The energy of a photon (E) is given by the equation E = hc/λ, where h is Planck's constant (approximately 6.626 x 10^(-34) J·s), c is the speed of light (approximately 3 x 10^(8) m/s), and λ is the wavelength of the x-rays.
In order to produce x-rays with a wavelength of 10^(-11) meters, we can rearrange this equation to solve for energy:
E = hc/λ
E = (6.626 x 10^(-34) J·s) × (3 x 10^(8) m/s) / (10^(-11) m)
E ≈ 1.988 x 10^(-15) J
Now, let's consider the concept of characteristic x-rays. When an electron in an atom undergoes a transition from a higher energy level to a lower energy level, it emits an x-ray photon with energy equal to the energy difference between the two levels. These x-rays are called characteristic x-rays, and their energy can be calculated using the equation:
E = 13.6 eV × (Z^2 / n_f^2 - Z^2 / n_i^2)
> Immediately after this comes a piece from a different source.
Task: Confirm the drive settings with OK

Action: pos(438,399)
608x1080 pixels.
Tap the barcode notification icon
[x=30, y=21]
In this equation, E is the energy of the x-ray photon, Z is the atomic number of the target material, n_i is the principal quantum number of the initial energy level, and n_f is the principal quantum number of the final energy level.
For our case, we need to find the Z value that would give us an energy of approximately 1.988 x 10^(-15) J. Let's assume the initial and final energy levels are the K and L energy levels, respectively (n_i = 1, n_f = 2).
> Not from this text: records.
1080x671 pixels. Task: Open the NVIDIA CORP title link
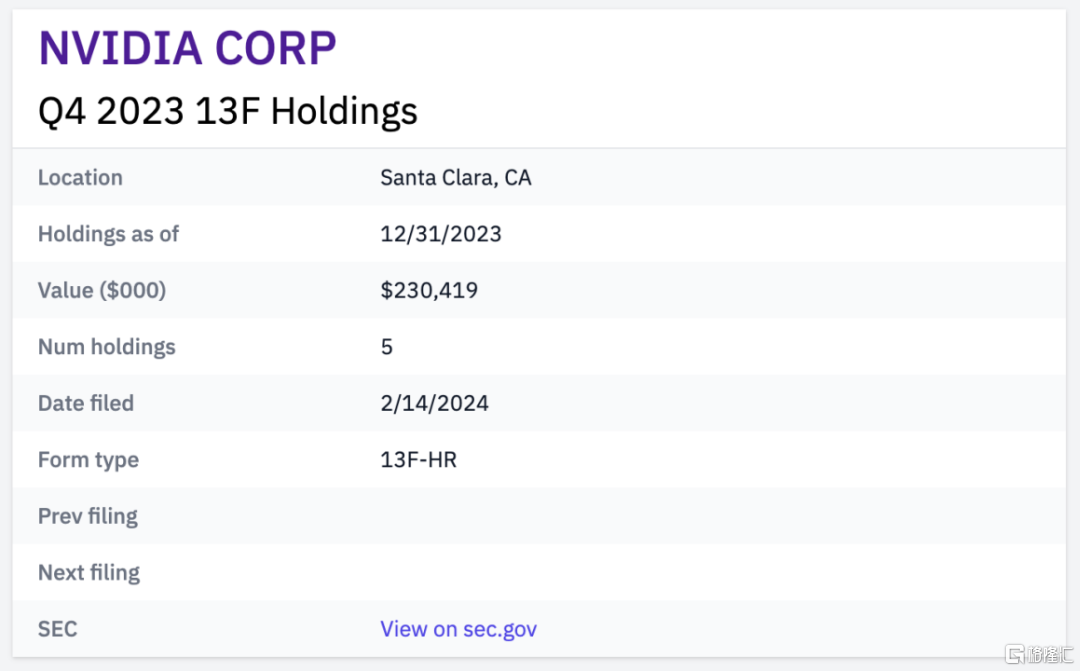tap(187, 48)
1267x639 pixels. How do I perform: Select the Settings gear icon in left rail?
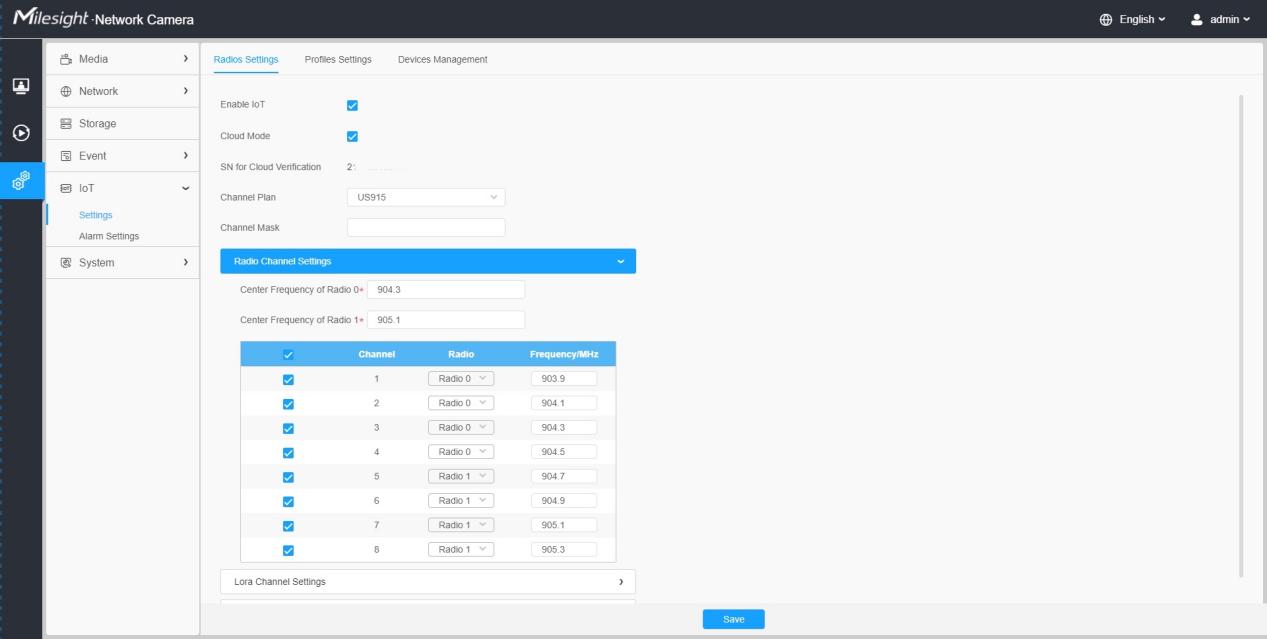pyautogui.click(x=20, y=180)
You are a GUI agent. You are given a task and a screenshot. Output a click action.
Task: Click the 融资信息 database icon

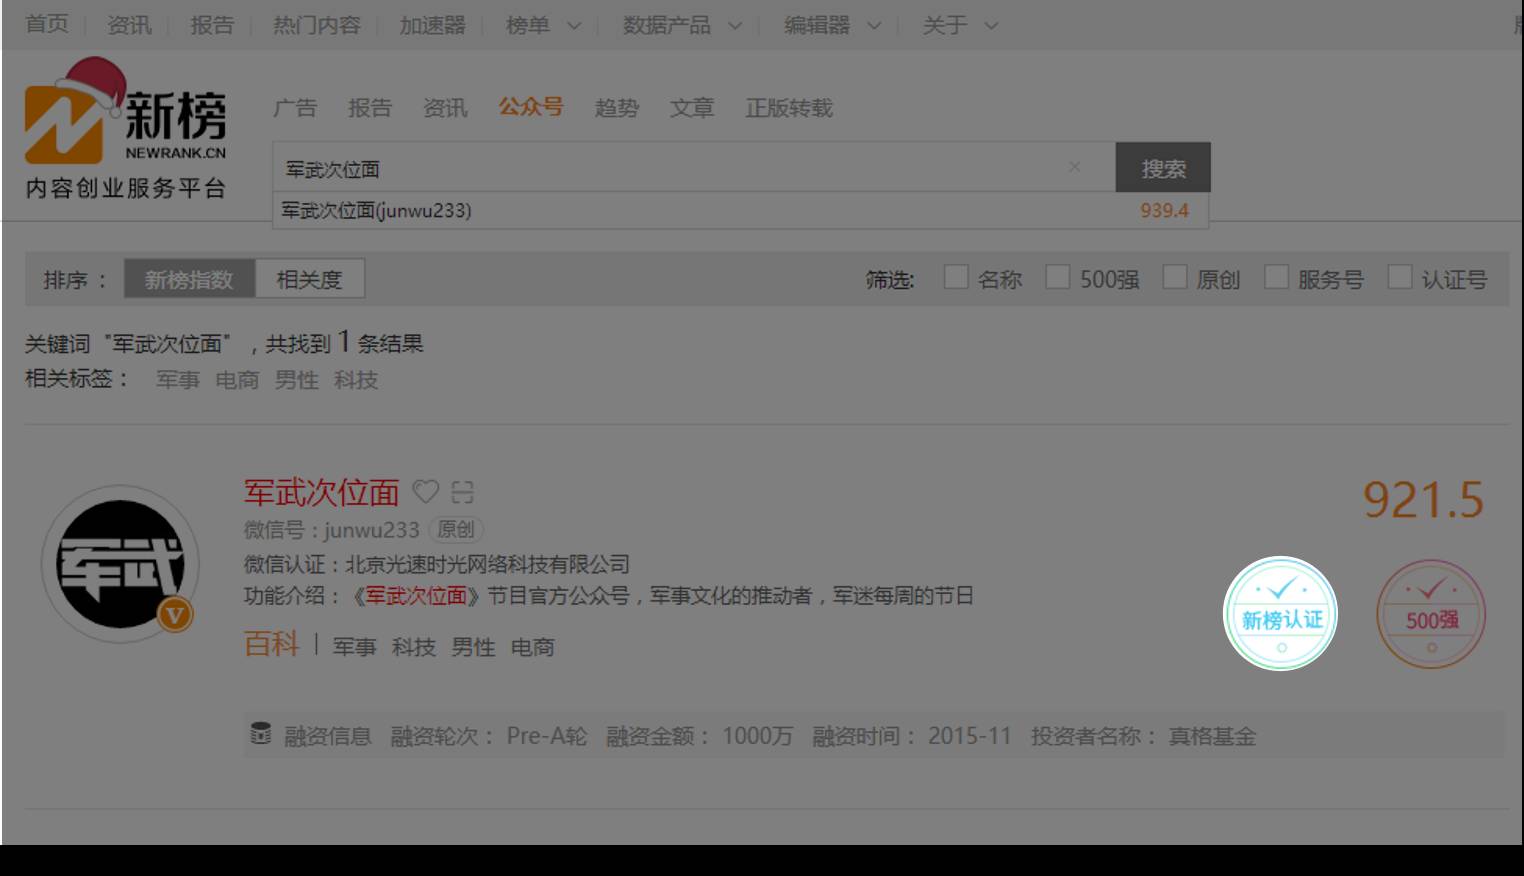260,735
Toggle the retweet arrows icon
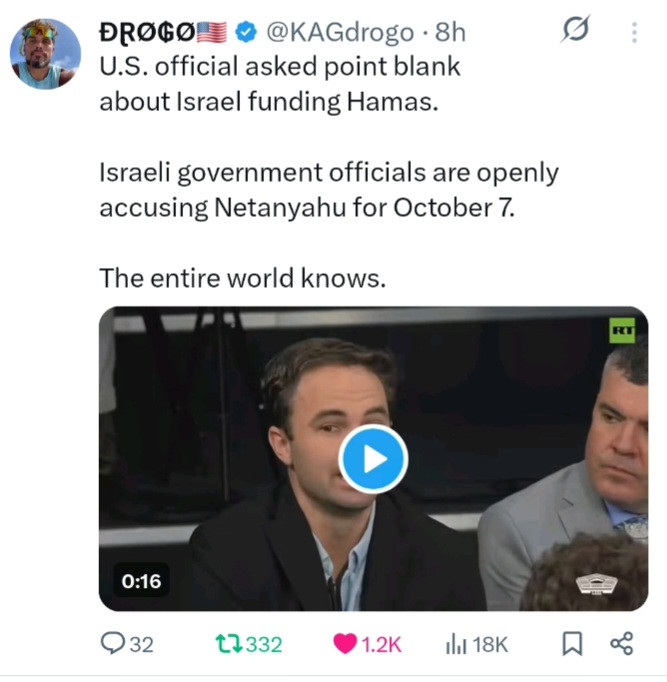Image resolution: width=667 pixels, height=682 pixels. (x=229, y=644)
1.988 x 10^(-15) J = 13.6 eV × (Z^2 / 2^2 - Z^2 / 1^2)
Now, let's calculate the value of Z:
1.988 x 10^(-15) J = 13.6 eV × (Z^2 / 4 - Z^2)
1.988 x 10^(-15) J = 13.6 eV × (Z^2 / 4 - 1)
1.46 x 10^(-16) J = (Z^2 / 4 - 1)
Simplifying further:
(Z^2 / 4 - 1) = 1.46 x 10^(-16) J / 13.6 eV
(Z^2 / 4 - 1) ≈ 1.07 x 10^(-17) / 1.74 x 10^(-18) eV
(Z^2 / 4 - 1) ≈ 6.15 eV
Let's now isolate the Z^2 term:
Z^2 / 4 ≈ 6.15 eV + 1
Z^2 ≈ 28.6 eV
Taking the square root of both sides:
Z ≈ √(28.6 eV)
Z ≈ 5.35
Therefore, in order to generate x-rays with a wavelength as low as 10^(-11) meters, we would need a target material with an atomic number (Z) of approximately 5.35. Since atomic numbers are always whole numbers, we can conclude that a conventional x-ray generator, which typically uses target materials with higher atomic numbers, is incapable of generating x-rays with such short wavelengths.